### Aim of the exercise
If a line in the records below contains the word "button", copy it out.

[Data records]

--------

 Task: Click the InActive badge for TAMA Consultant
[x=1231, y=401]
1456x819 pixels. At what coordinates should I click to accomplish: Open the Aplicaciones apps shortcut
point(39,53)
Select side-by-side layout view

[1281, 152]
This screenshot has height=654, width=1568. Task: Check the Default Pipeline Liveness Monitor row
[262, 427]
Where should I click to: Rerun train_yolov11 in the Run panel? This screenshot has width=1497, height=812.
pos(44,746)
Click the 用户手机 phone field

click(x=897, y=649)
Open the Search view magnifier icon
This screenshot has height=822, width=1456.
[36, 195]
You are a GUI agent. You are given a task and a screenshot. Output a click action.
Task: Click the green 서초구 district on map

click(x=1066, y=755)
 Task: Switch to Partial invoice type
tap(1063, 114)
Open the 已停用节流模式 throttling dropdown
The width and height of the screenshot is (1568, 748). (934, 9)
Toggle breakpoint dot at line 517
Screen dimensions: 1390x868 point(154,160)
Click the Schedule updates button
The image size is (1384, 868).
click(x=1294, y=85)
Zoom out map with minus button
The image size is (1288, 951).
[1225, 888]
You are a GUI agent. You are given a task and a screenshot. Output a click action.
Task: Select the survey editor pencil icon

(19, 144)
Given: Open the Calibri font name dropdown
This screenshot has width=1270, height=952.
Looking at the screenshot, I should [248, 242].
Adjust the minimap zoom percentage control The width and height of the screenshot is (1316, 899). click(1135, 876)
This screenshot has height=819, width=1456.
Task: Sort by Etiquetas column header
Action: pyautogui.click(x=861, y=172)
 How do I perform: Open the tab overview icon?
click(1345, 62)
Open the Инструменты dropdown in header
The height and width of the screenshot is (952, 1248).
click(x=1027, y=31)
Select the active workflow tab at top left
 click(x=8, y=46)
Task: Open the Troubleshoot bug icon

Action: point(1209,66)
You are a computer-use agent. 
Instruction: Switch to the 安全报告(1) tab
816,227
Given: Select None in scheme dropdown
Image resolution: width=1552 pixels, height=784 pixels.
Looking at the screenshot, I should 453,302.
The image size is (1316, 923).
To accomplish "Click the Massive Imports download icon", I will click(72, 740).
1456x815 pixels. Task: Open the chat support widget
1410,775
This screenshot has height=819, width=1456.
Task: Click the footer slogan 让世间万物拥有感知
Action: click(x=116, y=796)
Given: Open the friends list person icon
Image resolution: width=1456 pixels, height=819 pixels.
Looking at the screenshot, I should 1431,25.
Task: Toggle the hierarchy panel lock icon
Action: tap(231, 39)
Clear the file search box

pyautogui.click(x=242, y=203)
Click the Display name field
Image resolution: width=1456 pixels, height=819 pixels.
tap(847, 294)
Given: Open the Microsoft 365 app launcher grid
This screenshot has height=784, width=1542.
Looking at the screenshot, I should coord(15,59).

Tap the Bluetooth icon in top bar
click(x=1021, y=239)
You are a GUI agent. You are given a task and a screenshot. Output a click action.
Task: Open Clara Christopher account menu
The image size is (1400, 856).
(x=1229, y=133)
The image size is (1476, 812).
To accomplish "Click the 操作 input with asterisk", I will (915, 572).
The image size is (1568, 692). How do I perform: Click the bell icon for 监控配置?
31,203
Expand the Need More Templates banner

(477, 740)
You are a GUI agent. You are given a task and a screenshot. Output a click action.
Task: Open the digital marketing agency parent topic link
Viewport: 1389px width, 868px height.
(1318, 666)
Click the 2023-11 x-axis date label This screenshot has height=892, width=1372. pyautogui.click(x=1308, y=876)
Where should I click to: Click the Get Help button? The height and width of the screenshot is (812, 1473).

--------

### Result
Click the Schedule updates button
Zoom out map with minus button
Where should I click to: Click the Get Help button? The height and width of the screenshot is (812, 1473).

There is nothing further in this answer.